In late October, Frohnmayer also announced $6.2 million in grants for FY ’91 to “reach those who have not had the opportunity to experience and benefit fully from the arts in America.” The effort to assist artistically underserved, culturally isolated communities across the country will allot funds in several different categories and will increase by more than $2 million by 1993.

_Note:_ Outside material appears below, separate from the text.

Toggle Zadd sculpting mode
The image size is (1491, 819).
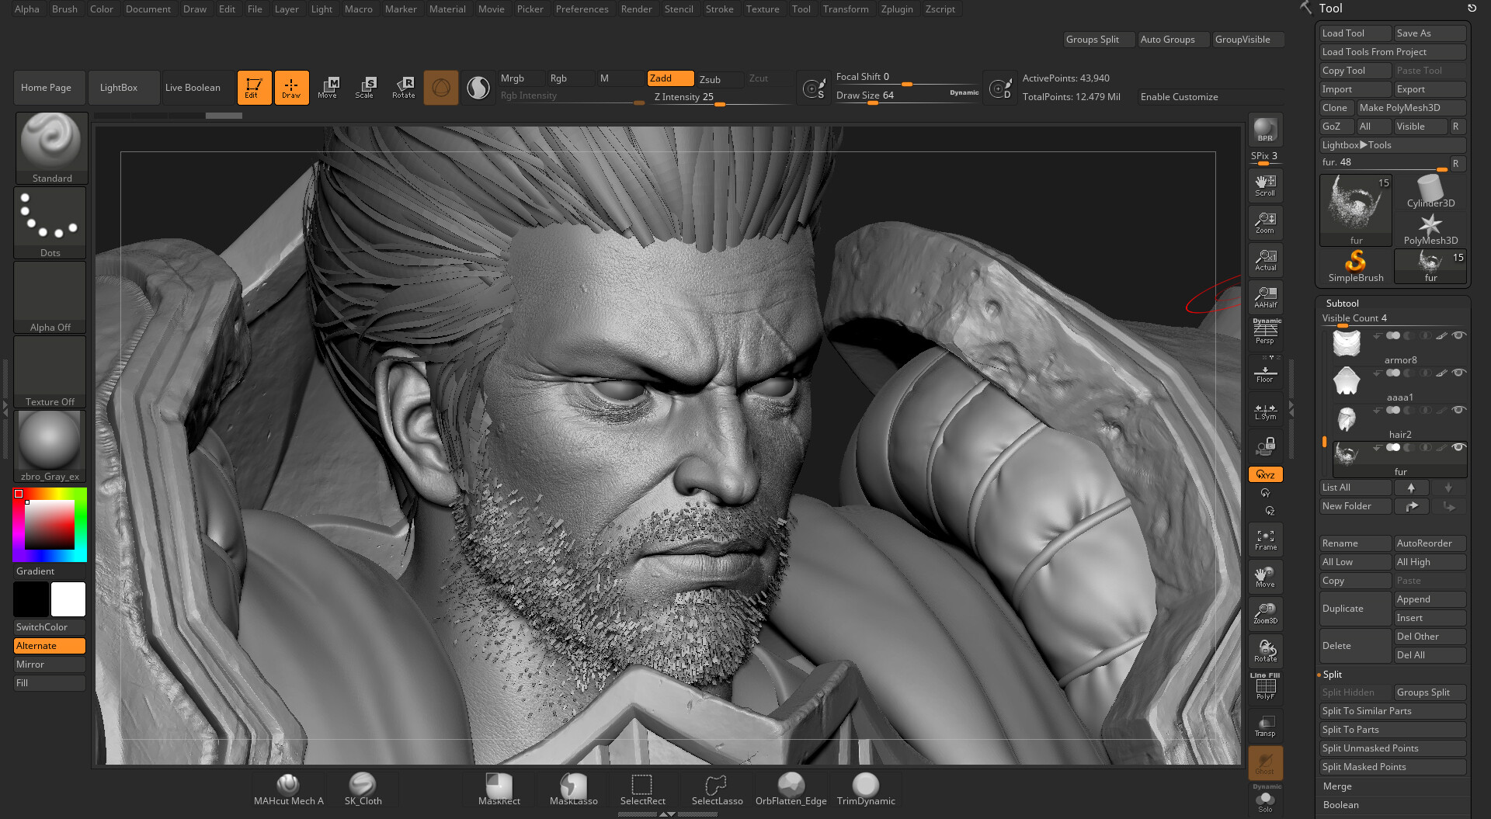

This year’s awards included $2.8 million in States Program grants to 28 state arts agencies to develop arts organizations and broaden public arts access in rural and inner-city communities; $1.9 million in Locals Program grants to 26 state projects to assist in the development of local arts agencies; $397,500 in Expansion Arts Program grants to 11 state arts agencies for regranting to rural arts organizations; $863,600 in Folk Arts Program grants for 24 individual apprenticeships with master traditional artists, and 19 additional grants to provide support for a variety of organizational efforts; and $227,900 for 13 Special Project grants awarded earlier this year to state and regional arts organizations for dance touring projects and jazz programs.
The NEA has committed $500,000 this year to six arts organizations under its new multi-year Arts Education Collaboration Initiative to encourage the development of education programs. The goals of the initiative are to “provide children with more direct arts experiences; to encourage long-term collaborations between arts organizations and arts and education agencies; and to target arts disciplines which receive little or no attention in most schools: theatre, opera and musical theatre, and dance.”

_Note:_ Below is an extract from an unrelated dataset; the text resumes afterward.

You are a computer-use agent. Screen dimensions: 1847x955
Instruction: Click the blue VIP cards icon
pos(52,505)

The pilot grants include $150,000 to the Children’s Dance Theatre, Salt Lake City; $25,000 to Dell’Arte School of Physical Theatre, Humboldt, Calif.; $25,000 to Guadalupe Cultural Arts Center, San Antonio; $55,000 to Metro Theater Company, St. Louis; $125,000 to the Music Center of Los Angeles, Education Division; and $120,000 to Opera Theatre of St. Louis.
It was announced at the August meeting of the National Council on the Arts that the NEA Inter-Arts program has been renamed the Presenting and Commissioning Program. Beginning in FY ’93, the Theater and Opera-Musical Theater programs will shift their presenter support projects over to the new programs, and in FY ’94, the Dance and Music programs will do the same.
The NEA Theater Program is offering a new grant subcategory, Special Projects/Individual Theater Artists Collaborations, designed to respond to innovative and exemplary theatre projects involving collaborative work among individual theatre artists. To be eligible, at least one of the collaborating artists must have received a Theater Program fellowship since 1987. Project fellowships will generally range from $7,000 to $20,000.
Michael E. Johnson was recently appointed assistant director of the NEA’s Opera-Musical Theater Program. Previously the administrative director of the Des Moines Metro Opera, Johnson has also worked extensively as a stage director and performer in both opera and musical theatre.
Larry Baden has been appointed deputy chairman for management at the NEA. Baden, who had been director of NEA’s grants office since 1986, replaces Cynthia Rand, who left to become director of the Office of Information Resources Management at the U.S. Department of Transportation.